The Data Science department straddles traditional Data Science and Engineering roles as well as the application of Machine Learning & AI. We work closely with Quant Researchers, Portfolio Managers, Operations and Execution to continuously improve upon our offering. Every day we work to transform our business through data, technology, and the insights we provide our stakeholders.

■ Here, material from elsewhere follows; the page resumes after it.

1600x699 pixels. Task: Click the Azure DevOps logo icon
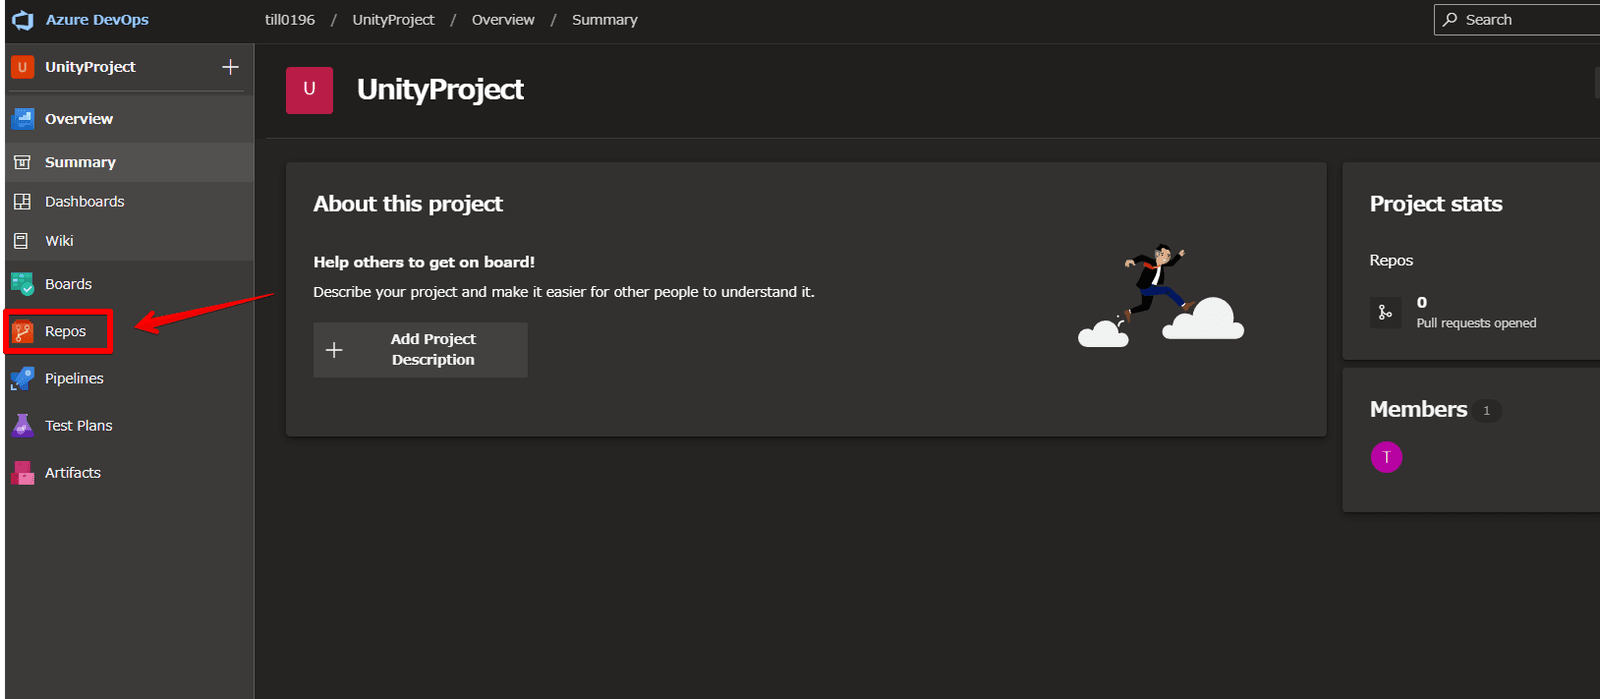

At Graham Capital, our systems feed live models around the clock, span billions of market data ticks, an ever-increasing corpus of news and other texts as well as a broad spectrum of financial and alternative data. Our objective is to support the research process by providing our stakeholders with all the right pieces to succeed in their jobs.
Responsibilities
You will be part of a growing team within Data Science. You will work alongside world-class talent to find innovative solutions to some of the most interesting problems in the buy-side. You will work closely with other areas such as Technology, Quantitative Research and Portfolio Manager groups as well as Risk and Operations to learn about problems they face with respect to data and ultimately develop cutting edge solutions. Your focus will be to dive deep into multiple data sets to understand relationships, develop time series, forecasting models, and support quant strategies, and provide new insights and leverage state-of-the-art machine learning and advanced statistical methods to produce the best data sources for the fund.
Requirements
This role requires commuting into the office Mondays through Fridays.
Base Salary Range
The anticipated base salary range for this position is $175,000 to $250,000. The anticipated range is based on information as of the time this post was generated. The applicable annual base salary or hourly rate paid to a successful applicant will be determined based on multiple factors, including without limitation the nature and extent of prior experience, skills, and qualifications.
Base salary or rate does not include other forms of compensation or benefits offered in connection with the advertised role.
GCM is committed to providing equal employment opportunity to all employees and applicants for employment without regard to their race, color, religious creed, gender, age, national origin, ancestry, alienage, citizenship status, handicap, disability, marital status, sexual orientation, gender identity, pregnancy, childbirth or other related conditions, military status, genetic information, or any other personal characteristics protected by applicable law. This policy applies to all terms and conditions of employment, including hiring, placement, promotion, layoff, termination, transfer, leave of absence and compensation.